Here's how to not muck up your bread:
  • Don't kill the yeast with heat - hence the 110F repetition. Don't go over 115F and you'll be fine. If you can keep your finger in the water, it's probably fine.
  • Use fresh flour. The best bread I ever made was from the flour I bought from the King Arthur VT mill the day before. The worst was a bitter nasty thing from two year old flour and that failed french business last week. If your flour tastes bitter, get new flour.
  • Mix in flour gradually. 1/2 to 1 c at a time when liquidy, 1/4 when dry-ish. Don't mix in too much flour like I did with my failed french loaf. I didn't measure then mixed it all in at once, and got a texture resembling crumbly pie dough, which I knew was a problem. Had I added it in 1 c at a time instead of 4+ at once, I would have been fine. I eventually added enough extra water, and put in more yeast, but I must have mixed in something unclean, or the milk ingredient didn't like sitting out overnight, to put the final nail in the coffin.
  • Less flour is almost never a problem. I tend to knead dough until it starts to get past "smooth and elastic" and get sticky again, then stop to let it rise. If this happens too early in the kneading, add a 1/4c of flour and keep going.
  • If you're in a rush or the kitchen is chilly and drafty, heat the oven briefly then turn it off.
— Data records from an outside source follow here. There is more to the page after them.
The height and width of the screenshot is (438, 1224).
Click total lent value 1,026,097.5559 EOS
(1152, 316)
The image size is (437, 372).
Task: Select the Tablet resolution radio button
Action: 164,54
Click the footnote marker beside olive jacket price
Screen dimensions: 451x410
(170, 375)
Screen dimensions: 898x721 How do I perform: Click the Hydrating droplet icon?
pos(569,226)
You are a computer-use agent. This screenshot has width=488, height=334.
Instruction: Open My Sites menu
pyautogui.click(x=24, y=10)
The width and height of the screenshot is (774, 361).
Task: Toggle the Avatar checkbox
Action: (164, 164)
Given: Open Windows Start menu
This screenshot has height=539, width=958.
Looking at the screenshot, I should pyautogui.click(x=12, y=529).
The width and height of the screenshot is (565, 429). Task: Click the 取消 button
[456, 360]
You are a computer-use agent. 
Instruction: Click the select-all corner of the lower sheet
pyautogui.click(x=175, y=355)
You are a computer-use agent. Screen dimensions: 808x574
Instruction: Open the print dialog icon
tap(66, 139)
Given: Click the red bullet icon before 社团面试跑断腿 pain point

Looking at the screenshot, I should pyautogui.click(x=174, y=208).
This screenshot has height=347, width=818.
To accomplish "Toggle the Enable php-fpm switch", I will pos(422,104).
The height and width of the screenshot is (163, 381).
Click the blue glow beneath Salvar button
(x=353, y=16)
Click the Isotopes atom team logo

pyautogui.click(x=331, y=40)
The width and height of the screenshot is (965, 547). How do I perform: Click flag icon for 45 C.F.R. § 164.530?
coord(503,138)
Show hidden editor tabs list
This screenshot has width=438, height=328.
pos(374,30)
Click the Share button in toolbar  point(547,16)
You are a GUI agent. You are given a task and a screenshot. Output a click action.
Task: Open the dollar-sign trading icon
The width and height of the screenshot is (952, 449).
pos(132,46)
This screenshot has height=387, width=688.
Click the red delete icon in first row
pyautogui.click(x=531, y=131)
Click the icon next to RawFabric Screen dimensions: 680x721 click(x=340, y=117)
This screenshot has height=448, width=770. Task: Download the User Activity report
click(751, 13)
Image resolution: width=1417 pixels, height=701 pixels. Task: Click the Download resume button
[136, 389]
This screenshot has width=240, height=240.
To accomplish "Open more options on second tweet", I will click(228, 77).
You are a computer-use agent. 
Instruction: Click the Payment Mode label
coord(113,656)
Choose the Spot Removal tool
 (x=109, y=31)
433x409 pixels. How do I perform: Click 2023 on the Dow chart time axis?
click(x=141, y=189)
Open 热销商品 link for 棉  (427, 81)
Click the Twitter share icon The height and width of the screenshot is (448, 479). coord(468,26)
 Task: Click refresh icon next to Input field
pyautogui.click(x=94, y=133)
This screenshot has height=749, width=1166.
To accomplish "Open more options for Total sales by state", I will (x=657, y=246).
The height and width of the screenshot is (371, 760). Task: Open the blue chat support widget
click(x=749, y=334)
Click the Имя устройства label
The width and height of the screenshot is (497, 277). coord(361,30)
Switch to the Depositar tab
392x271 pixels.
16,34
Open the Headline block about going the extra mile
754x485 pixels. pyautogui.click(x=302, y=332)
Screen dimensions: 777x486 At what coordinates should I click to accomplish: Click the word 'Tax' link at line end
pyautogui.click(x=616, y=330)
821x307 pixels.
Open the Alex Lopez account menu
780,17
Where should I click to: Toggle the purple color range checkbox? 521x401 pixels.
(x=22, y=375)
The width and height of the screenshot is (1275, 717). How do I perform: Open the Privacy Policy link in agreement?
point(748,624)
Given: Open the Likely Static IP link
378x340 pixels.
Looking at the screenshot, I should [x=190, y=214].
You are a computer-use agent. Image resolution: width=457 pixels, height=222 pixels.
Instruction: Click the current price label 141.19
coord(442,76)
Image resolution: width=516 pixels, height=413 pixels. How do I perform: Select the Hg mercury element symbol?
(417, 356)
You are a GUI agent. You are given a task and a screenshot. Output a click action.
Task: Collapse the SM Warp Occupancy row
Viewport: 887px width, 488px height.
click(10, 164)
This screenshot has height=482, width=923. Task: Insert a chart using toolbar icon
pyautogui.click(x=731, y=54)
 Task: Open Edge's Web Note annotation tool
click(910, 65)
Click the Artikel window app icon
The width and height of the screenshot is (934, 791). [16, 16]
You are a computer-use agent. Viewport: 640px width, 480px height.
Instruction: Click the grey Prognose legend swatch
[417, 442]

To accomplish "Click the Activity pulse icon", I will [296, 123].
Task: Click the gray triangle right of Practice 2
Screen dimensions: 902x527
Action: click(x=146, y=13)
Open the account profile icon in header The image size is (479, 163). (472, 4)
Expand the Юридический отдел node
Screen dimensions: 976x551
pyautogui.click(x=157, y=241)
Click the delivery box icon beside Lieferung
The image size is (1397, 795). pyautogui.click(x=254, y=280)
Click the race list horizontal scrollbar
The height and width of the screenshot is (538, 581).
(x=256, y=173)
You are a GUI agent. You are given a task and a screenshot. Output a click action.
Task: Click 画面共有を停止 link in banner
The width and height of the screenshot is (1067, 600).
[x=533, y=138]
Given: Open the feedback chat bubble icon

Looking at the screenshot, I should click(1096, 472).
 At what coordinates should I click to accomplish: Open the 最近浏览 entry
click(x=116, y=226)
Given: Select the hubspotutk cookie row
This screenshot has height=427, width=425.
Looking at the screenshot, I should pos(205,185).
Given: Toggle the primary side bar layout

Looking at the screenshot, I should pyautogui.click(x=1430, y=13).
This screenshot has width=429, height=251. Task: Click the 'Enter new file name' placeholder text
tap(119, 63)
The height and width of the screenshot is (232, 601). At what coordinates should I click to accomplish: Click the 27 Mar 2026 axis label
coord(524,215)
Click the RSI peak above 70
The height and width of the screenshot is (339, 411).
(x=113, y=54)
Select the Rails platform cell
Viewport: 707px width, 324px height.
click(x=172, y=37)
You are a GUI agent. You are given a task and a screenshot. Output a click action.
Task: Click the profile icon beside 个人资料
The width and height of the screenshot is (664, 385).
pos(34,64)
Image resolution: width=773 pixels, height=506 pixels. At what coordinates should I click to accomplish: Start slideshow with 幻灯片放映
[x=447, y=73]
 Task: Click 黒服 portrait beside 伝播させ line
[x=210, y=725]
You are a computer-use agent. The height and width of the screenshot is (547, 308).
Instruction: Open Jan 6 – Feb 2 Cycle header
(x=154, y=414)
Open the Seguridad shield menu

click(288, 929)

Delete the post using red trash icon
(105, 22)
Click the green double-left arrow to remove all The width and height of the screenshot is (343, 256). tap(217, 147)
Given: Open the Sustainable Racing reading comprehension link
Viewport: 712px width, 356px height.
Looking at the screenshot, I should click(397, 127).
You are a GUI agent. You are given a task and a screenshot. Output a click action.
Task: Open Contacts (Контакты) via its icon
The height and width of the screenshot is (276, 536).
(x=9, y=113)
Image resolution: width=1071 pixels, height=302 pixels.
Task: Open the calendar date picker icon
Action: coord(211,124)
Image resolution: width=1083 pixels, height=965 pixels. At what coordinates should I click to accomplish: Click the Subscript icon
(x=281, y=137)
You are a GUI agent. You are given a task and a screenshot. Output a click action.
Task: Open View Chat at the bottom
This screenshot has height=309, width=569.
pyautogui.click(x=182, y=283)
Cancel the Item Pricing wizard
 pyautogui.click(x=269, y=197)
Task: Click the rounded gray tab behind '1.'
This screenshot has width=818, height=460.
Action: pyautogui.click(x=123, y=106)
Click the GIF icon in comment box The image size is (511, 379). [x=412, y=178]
Let the dough rise there where it's warmer.
  • Cover when rising. Use whatever is handy - clean towel, saran wrap, platter. Keeps the surface from drying out. But if it does, mist it with water and knead back in.
  • How do you know if it's doubled? It looks significantly bigger and poofier rather than just a little bigger. And if you poke it with a finger it doesn't rebound very fast. If you think it isn't rising, wait another 20-30 minutes. If you're right, mix in more yeast. Most likely, it just needed more time. Not all yeast rises at the same rate.
  • What if I let the second rise go on too long and the dough gets so distended it starts to deflate? No problem, just punch it back down, reform, then re-rise only use a timer this time.
  • Make sure your hands and nails are clean and your kneading surface is clean.
Go make good bread! If you're not up to beer bread, mix 1c warm water with a package of yeast. Let it stand for a few minutes while you sift 2c of flour with 1t of salt. (aha! all our bread ingredients already) Mix yeast water with flour and stir. Keep adding 0.25 to 0.5 c of flour until stirring is hard, then knead. Knead 'til smooth adding 0.25c flour when sticky. Rise for an hour. Punch down. Form into 2 loaves, rise for 45 minutes. Bake at 350F until it turns golden brown and starts to smell good. Easy peasy.